Winding roads and winding down

Less than a week to go. Yes, really. I’m asking myself where the summer went…are you?

Illustration-wise, it feels like I’m just getting into gear. Inevitably, the nice stuff starts arriving from the field just as we start thinking about wrapping up. It sometimes leaves me in a bind, trying to get the objects drawn before they’re carted off to the museum or locked in our depot – but the good news is that each object bestows a new piece of information. There’s been quite some excitement over recent pottery finds that are narrowing the dating on certain areas of excavation. It’s like assembling a strip of edge pieces for a jig-saw puzzle:  now there are anchors. That’s the way I understand it with my non-archaeological brain, at least.

Enough of last minute panics, though – I have a whole week to build up to that! I was going to tell you about my vacation, wasn’t I?

The eastern part of Turkey tends not to be visited too frequently by westerners, and during a Turkish holiday we were a distinct minority. Our first stop was the pilgrimage site of Şanlıurfa – in Muslim tradition the birthplace of Abraham. The park that embraces the holy site was thronged with visitors from all over the East – many in colourful and exotic traditional dress. It’s a tradition in the Şeker Bayram to give candy to children – and to one’s elders. At one point in the afternoon a group of school-age children mobbed our party, eager to share their treats with the ‘yabanci’ – foreigners. Or were they trying to get to me, the elder?

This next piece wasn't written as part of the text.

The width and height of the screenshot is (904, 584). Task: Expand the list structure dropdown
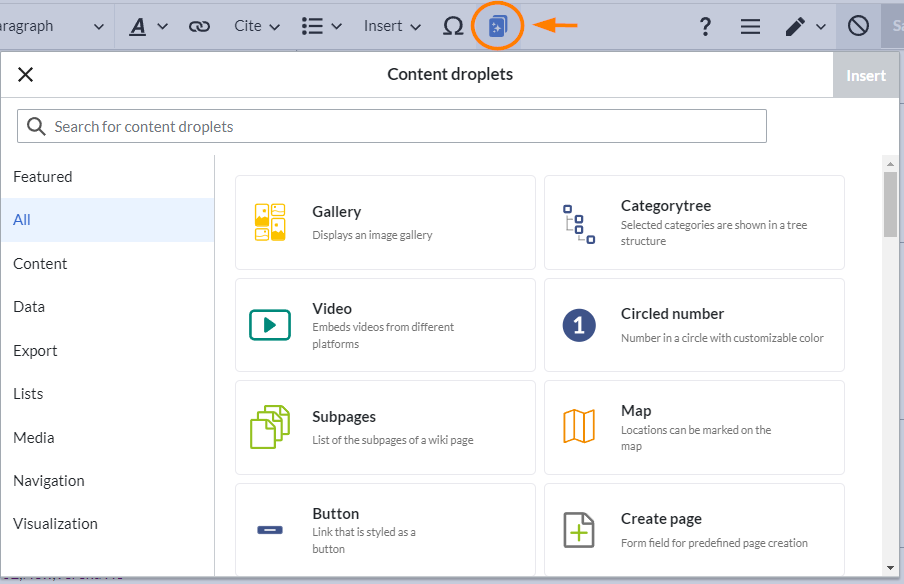coord(322,26)
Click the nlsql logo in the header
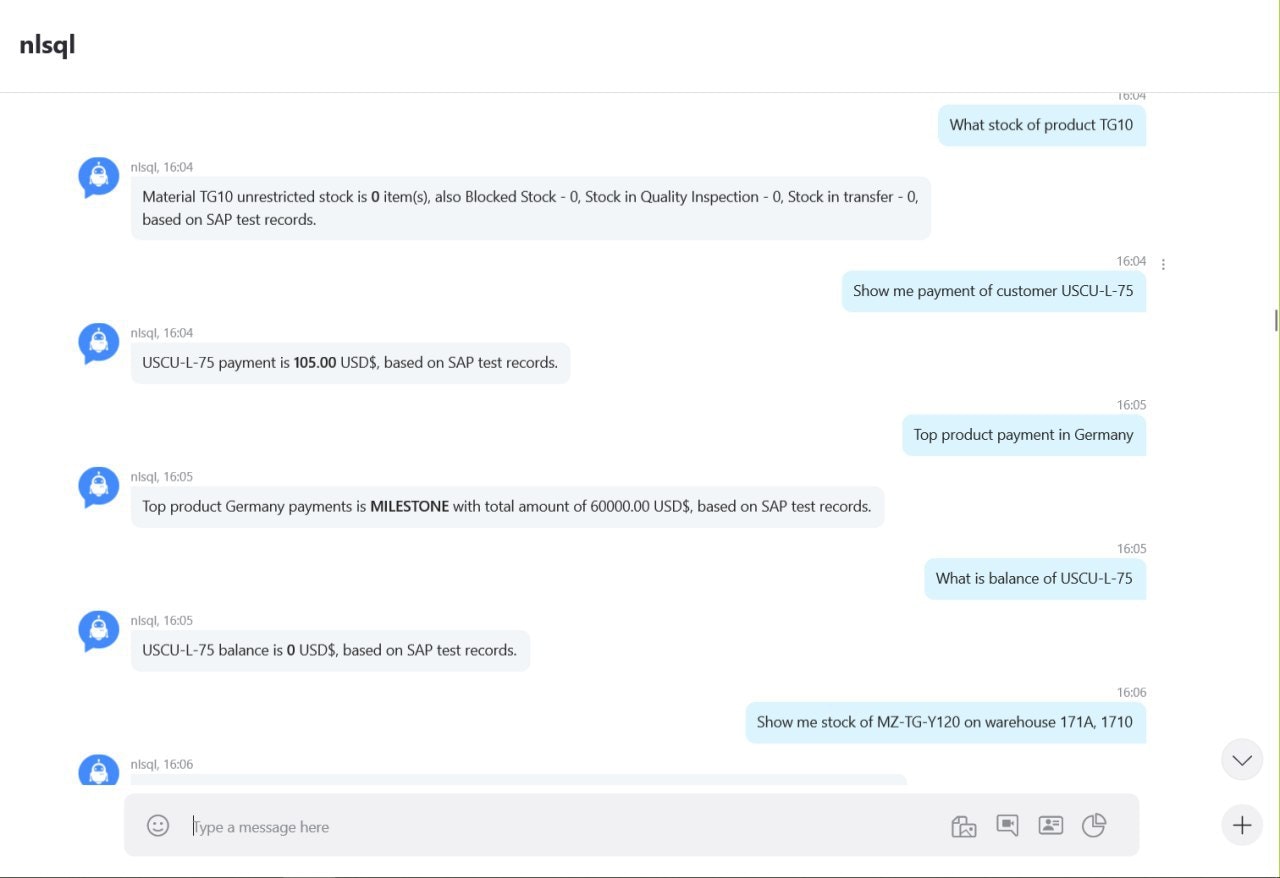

We tried out our Turkish, they their English, and it was a happy exchange – but we had to shake them off eventually to find food. Urfa hosts a wonderful bazaar at it’s centre – but everything was closed for Bayram. Fortunately, we swung through on our return trip for some shopping.

Gobekli Tepe

From Urfa we made a brief stop at Göbeklı Tepe. It’s too important a site to gloss over – so treat yourself to some in depth info by visiting the website. I was here last year, some of you know, but it’s just as impressive a second-time. Work is still under way to get the site under a year-round cover to protect the sculptures from the elements. Meanwhile, some of the more impressively carved columns are crated to preserve them. It detracts from the effect, perhaps, but it’s necessary.

The road from there led us north toward Nemrut Dağ. Along the way we stopped at a tea garden overlooking the Ataturk dam across the Euphrates – an impressive view. The landscape grew gradually more arid as we traveled from the pistachio orchards surrounding Antep and Urfa to the flat plain. I was reminded of southern Alberta and Drumheller as we approached Nemrut – the Euphrates has carved out features similar to those badlands. I even saw a hoodoo or two. On the horizon a blue tinged mass began to grow. Not too imposing at first, growing as we neared and soon rising above us. The road began to twist and turn accommodating the slope of the foothills and finally taking us into the shadow of the jutting peaks, I was reminded of the gates of Mordor as our bus motored along a narrow canyon below the gaping mouths of dark caverns.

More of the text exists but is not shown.